A CableCARD-based retail video device from Samsung that’s expected to hit the market in time for the 2013 holidays took a big step toward that goal on Friday (Sept. 6), when the FCC granted a waiver that will allow Samsung to sell the device without an analog tuner.
Samsung has not widely promoted its plan for the device, but details about it were revealed in May, when Samsung filed documents tied to its waiver request. The hybrid QAM/IP product under development, referred to as the Smart Media Player, will use CableCARDs to support linear digital video services from cable operators alongside access to over-the-top video apps such as Netflix and Vudu. A Samsung-developed program guide will stitch them together.
The debut of the product will mark a rare, new entry of a product with a CableCARD slot that is tailored for the retail market. According to the most recent CableCARD report issued by the National Cable & Telecommunications Association, the top nine incumbent cable operators have deployed 603,000 of the security modules for use in retail devices, such as TiVo DVRs and TVs, that contain CableCARD slots, versus about 42 million in operator-supplied set-tops.
Samsung has not announced a specific launch date, but told the FCC that it hoped to start selling it in time for the 2013 holidays, holding that deployment could be delayed until early 2014 if it failed to secure the waiver by the end of the summer. Samsung argued that a waiver would help it to reduce costs and power-consumption requirements in the device.
The FCC agreed, adding in its order that the new Samsung product will also increase choice for navigation devices available at retail that provide an alternative to MSO-supplied set-top boxes.
The FCC order noted that the new Samsung device will not include a DVR. It’s not clear if Samsung is developing a cloud DVR service for the device, as the company was not immediately available to discuss additional details about the coming CableCARD product.
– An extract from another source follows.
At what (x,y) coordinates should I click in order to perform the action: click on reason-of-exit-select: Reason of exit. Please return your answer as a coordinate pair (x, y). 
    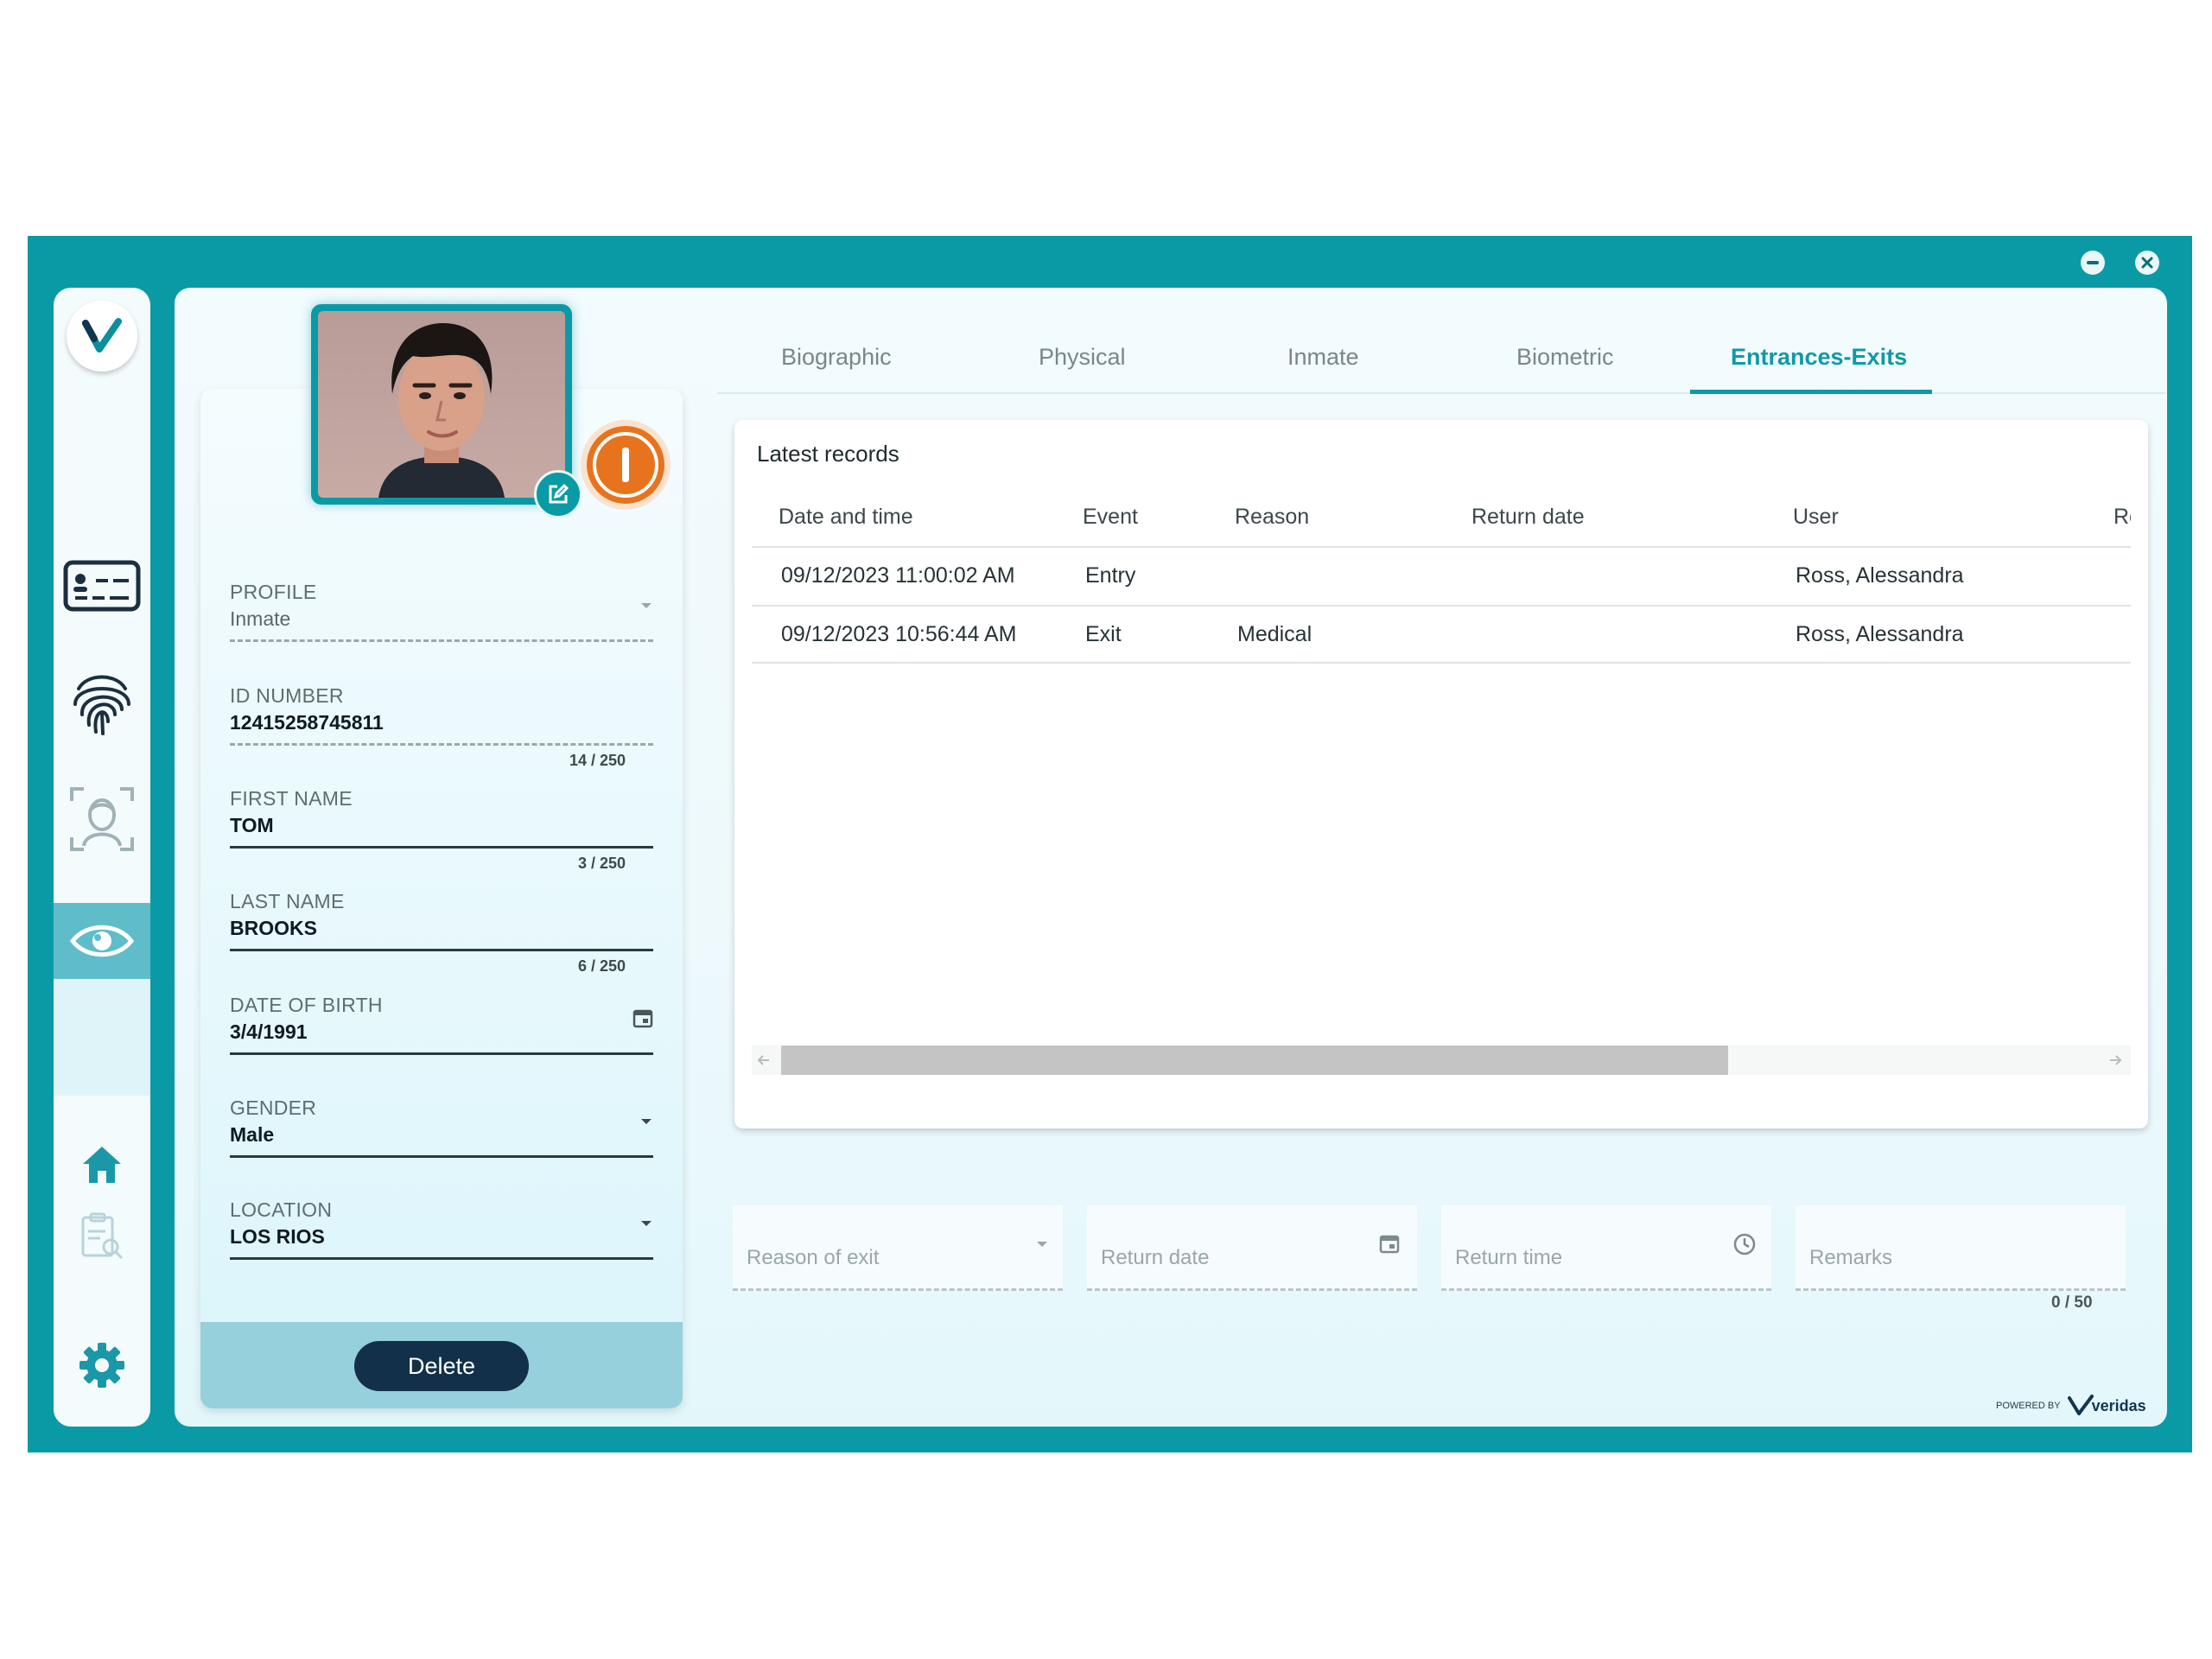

However, Boxee, the startup Samsung acquired this summer, did develop a cloud DVR that was subsequently shut down by Samsung on July 10.
The Smart Media Player will be “unidirectional,” meaning it will not communicate via the cable network's upstream path and likely won’t be inherently able to support cable VOD. TiVo has been able to get around that in some instances by integrating with cable VOD backoffice systems and setting up VOD streams via the box’s integrated IP connection.
Per the Communications Act, the FCC requires that “cable ready” receivers be able to tune analog cable channels up to channel 125.5. But the need for that rule is fading as cable operators complete their all-digital transitions. Samsung’s request for the waiver was not opposed, essentially a replay of a recent, similar analog tuner waiver the FCC granted to TiVo for its new line of "Roamio"-branded DVRs.
In granting the waiver, the FCC saddled Samsung with conditions in which the CE giant must spell out to consumers and retailers how the lack of an analog tuner impacts the overall capabilities and limitations of the product.
Samsung also asked the FCC’s Media Bureau to streamline analog tuner requests generally, or that the waiver granted to TiVo earlier this year more broadly be extended to all CableCARD-enabled devices with the “same functionality” as TiVo’s DVRs and Samsung’s Media Player. The FCC said the latter option is now moot, but declined to establish a streamlined process for future waiver requests “because we find that the existing process will adequately and timely resolve such requests.”
The Smart Media Player is poised to become the latest Samsung retail product with hooks into the cable pay TV system. In July, Samsung launched an authenticated app from Time Warner Cable that initially supports up to 5,000 VOD titles, with plans to add live TV streaming to the app by the end of the year. Samsung has a deal in place to support authenticated apps from Comcast in its lineup of smart TVs.
Samsung also sells cable boxes directly to MSOs that are leased to cable TV subscribers. TWC, Bright House Networks and Cablevision Systems are among Samsung’s biggest domestic cable operator partners.